WORK ITEM
Give back exactly the lines of the data below, starting with the line that has "セール (547, 165)" and going on through the line that has "Rapporter (419, 2315)".

*** Opening of PROVIDED DATA ***

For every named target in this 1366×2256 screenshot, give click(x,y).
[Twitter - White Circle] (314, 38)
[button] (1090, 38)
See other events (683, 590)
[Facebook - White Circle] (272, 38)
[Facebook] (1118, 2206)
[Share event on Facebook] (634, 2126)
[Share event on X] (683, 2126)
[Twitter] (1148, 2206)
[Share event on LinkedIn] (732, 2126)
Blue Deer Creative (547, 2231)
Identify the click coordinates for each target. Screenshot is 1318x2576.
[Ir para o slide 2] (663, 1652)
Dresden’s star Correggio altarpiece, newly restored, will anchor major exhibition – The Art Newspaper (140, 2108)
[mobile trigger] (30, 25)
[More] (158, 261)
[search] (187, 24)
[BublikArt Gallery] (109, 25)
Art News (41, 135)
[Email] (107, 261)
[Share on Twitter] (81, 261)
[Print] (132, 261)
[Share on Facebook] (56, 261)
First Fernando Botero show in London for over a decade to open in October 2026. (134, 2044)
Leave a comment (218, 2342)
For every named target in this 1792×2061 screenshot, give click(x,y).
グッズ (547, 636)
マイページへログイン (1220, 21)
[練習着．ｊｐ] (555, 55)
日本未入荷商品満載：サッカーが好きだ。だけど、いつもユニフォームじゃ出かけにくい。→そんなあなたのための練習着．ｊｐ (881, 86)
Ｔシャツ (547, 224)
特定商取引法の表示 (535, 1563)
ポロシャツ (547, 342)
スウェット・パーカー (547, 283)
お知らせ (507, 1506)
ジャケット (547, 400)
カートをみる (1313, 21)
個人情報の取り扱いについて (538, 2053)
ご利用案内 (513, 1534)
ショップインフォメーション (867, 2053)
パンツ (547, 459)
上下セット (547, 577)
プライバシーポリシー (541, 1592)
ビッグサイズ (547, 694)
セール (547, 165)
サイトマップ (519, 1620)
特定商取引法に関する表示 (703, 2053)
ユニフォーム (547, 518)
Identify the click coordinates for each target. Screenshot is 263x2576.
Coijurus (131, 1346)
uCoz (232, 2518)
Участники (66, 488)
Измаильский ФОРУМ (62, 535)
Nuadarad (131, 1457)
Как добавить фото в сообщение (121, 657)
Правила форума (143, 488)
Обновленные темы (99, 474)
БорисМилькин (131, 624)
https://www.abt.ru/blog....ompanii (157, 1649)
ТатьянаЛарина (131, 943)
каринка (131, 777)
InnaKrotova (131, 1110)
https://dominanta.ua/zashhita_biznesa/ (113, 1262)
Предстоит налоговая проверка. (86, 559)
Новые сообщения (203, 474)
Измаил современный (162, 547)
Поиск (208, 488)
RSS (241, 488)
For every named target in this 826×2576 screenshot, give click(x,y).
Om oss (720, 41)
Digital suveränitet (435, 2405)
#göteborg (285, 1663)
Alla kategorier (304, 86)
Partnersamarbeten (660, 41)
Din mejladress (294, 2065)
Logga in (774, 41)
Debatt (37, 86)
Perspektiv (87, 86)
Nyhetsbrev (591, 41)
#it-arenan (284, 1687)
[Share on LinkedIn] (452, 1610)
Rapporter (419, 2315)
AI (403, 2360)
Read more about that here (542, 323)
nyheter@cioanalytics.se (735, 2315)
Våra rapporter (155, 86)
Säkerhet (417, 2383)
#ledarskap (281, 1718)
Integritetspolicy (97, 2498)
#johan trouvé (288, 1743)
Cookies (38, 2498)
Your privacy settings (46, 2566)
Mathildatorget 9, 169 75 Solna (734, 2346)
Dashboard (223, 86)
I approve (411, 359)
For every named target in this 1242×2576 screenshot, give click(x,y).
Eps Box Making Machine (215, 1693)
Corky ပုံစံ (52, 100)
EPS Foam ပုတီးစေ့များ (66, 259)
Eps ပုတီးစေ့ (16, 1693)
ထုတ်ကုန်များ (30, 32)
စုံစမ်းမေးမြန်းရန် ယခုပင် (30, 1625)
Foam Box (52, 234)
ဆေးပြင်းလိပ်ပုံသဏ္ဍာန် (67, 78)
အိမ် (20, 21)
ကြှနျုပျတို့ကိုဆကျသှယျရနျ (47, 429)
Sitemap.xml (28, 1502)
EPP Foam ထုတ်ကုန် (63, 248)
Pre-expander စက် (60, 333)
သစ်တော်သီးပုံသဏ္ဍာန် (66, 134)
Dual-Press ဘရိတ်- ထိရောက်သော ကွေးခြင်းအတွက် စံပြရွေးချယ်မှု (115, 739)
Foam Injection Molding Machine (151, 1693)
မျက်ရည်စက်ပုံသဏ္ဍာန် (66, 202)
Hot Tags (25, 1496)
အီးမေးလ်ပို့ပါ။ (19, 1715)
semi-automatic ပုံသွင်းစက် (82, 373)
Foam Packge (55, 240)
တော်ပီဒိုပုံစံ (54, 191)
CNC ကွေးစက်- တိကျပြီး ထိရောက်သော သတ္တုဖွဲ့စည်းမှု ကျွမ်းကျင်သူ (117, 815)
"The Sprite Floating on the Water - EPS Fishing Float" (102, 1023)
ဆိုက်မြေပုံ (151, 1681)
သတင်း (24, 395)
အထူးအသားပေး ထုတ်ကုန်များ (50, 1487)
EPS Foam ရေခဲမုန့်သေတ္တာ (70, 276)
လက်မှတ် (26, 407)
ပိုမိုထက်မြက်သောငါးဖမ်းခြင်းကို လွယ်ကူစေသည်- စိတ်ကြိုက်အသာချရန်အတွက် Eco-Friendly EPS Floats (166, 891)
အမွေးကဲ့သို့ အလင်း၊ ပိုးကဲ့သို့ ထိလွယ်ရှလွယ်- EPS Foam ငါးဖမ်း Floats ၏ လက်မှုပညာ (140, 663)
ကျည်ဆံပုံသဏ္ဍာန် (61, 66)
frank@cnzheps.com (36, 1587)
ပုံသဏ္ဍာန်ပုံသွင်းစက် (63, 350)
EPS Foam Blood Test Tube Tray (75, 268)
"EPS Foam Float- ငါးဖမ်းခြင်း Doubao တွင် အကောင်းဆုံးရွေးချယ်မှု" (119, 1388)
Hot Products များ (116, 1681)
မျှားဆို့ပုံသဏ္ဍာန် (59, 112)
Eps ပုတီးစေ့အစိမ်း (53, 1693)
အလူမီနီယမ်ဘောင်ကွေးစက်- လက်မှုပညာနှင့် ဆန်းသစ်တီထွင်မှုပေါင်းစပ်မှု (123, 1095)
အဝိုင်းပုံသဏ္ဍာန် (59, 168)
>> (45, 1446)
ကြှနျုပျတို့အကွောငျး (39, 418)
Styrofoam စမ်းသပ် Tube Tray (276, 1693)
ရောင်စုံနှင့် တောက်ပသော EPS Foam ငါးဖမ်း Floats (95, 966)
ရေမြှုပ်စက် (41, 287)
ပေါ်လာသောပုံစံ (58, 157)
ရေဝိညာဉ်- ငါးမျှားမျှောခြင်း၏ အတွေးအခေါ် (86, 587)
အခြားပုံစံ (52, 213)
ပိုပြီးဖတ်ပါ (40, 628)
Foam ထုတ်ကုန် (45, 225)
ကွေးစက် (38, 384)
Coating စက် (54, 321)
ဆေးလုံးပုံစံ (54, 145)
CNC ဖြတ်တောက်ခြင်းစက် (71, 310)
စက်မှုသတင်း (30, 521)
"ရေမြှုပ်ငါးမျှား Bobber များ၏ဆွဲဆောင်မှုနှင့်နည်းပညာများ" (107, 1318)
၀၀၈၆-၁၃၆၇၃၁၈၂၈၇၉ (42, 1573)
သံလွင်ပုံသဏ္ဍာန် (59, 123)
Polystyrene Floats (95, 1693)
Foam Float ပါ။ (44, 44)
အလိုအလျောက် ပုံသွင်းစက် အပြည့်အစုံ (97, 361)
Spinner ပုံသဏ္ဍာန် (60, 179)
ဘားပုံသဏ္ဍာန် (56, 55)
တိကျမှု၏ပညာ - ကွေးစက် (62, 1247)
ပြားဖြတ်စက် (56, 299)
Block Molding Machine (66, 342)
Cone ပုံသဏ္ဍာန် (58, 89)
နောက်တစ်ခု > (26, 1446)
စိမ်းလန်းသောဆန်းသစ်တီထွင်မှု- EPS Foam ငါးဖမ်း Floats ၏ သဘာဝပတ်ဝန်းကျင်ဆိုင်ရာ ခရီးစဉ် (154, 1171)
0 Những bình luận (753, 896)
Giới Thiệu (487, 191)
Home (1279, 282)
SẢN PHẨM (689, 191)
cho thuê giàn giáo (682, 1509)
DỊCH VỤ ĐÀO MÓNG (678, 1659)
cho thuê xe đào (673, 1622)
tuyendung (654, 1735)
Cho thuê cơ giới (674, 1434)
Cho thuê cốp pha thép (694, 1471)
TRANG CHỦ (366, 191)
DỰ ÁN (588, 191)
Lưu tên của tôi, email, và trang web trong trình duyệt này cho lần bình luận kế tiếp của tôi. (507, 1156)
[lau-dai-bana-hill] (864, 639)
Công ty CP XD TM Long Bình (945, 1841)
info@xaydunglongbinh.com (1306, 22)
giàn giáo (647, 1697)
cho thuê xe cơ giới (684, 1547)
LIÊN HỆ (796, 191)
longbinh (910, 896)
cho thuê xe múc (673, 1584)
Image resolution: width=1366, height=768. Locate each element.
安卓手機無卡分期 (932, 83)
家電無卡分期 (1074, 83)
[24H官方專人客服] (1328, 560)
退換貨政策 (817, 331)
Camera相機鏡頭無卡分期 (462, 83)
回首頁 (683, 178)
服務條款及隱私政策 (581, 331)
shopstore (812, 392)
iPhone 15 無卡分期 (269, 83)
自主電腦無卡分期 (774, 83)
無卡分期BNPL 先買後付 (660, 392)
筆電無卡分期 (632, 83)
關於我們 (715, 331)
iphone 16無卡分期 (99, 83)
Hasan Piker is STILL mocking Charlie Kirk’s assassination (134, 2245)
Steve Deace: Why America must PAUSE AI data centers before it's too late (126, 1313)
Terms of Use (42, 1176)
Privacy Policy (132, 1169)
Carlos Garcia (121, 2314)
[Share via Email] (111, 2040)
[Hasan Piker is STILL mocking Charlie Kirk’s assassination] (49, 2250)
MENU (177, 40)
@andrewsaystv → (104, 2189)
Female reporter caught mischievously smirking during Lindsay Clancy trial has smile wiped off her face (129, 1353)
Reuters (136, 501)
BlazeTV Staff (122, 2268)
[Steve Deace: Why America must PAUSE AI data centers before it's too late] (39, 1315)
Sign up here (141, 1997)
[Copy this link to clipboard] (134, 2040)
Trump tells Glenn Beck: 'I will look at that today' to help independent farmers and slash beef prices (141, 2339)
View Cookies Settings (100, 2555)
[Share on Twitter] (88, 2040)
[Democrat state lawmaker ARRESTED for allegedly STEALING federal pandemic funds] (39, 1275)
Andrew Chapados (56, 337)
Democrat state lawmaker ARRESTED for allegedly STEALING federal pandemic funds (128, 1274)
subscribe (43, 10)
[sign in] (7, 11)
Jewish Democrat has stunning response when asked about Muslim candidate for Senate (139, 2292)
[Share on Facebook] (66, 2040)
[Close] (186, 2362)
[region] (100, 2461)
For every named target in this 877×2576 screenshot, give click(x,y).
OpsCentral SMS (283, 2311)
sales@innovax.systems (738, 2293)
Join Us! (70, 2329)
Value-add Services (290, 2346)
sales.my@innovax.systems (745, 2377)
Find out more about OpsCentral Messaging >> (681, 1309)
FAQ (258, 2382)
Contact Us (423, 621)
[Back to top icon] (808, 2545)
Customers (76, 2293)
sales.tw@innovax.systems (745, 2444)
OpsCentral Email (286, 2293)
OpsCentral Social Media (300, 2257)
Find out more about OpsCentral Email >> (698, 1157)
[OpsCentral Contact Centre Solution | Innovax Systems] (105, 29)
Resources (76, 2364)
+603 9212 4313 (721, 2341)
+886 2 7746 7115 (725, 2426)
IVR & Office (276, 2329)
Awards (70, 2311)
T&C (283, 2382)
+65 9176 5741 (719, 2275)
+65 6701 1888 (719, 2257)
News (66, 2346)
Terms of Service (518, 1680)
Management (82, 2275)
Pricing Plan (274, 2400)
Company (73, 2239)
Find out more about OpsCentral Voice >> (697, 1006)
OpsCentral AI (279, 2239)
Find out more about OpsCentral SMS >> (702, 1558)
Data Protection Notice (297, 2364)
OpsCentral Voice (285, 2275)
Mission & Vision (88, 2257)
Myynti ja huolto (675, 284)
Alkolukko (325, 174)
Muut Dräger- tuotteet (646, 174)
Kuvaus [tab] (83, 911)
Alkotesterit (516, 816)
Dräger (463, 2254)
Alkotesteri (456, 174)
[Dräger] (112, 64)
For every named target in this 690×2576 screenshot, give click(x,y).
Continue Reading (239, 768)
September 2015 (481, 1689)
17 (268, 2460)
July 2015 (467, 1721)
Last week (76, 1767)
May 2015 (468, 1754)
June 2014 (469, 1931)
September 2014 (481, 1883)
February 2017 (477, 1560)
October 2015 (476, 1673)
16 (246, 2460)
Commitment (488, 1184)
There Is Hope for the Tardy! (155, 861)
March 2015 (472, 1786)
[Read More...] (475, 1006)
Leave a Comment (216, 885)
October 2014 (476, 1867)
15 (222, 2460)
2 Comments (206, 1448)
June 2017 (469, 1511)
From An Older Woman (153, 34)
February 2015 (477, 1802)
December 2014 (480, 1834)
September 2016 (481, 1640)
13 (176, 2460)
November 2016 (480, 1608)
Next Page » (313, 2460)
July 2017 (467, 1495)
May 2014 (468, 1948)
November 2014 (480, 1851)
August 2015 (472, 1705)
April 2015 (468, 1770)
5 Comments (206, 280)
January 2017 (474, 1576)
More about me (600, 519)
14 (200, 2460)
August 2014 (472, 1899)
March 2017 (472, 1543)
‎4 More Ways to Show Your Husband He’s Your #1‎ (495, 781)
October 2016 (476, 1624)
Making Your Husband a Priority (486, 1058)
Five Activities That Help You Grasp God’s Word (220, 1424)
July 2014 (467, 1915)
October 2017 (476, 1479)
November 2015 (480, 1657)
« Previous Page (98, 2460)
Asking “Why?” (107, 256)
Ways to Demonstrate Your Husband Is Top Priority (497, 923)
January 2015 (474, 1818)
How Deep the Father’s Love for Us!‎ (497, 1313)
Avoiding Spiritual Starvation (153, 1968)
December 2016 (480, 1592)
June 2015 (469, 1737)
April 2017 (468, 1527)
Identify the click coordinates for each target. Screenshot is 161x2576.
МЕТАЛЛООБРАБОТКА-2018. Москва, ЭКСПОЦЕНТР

*** Close of PROVIDED DATA ***

ANSWER BELOW
セール (547, 165)
サイトマップ (519, 1620)
特定商取引法に関する表示 (703, 2053)
ユニフォーム (547, 518)
Identify the click coordinates for each target. Screenshot is 263x2576.
Coijurus (131, 1346)
uCoz (232, 2518)
Участники (66, 488)
Измаильский ФОРУМ (62, 535)
Nuadarad (131, 1457)
Как добавить фото в сообщение (121, 657)
Правила форума (143, 488)
Обновленные темы (99, 474)
БорисМилькин (131, 624)
https://www.abt.ru/blog....ompanii (157, 1649)
ТатьянаЛарина (131, 943)
каринка (131, 777)
InnaKrotova (131, 1110)
https://dominanta.ua/zashhita_biznesa/ (113, 1262)
Предстоит налоговая проверка. (86, 559)
Новые сообщения (203, 474)
Измаил современный (162, 547)
Поиск (208, 488)
RSS (241, 488)
For every named target in this 826×2576 screenshot, give click(x,y).
Om oss (720, 41)
Digital suveränitet (435, 2405)
#göteborg (285, 1663)
Alla kategorier (304, 86)
Partnersamarbeten (660, 41)
Din mejladress (294, 2065)
Logga in (774, 41)
Debatt (37, 86)
Perspektiv (87, 86)
Nyhetsbrev (591, 41)
#it-arenan (284, 1687)
[Share on LinkedIn] (452, 1610)
Rapporter (419, 2315)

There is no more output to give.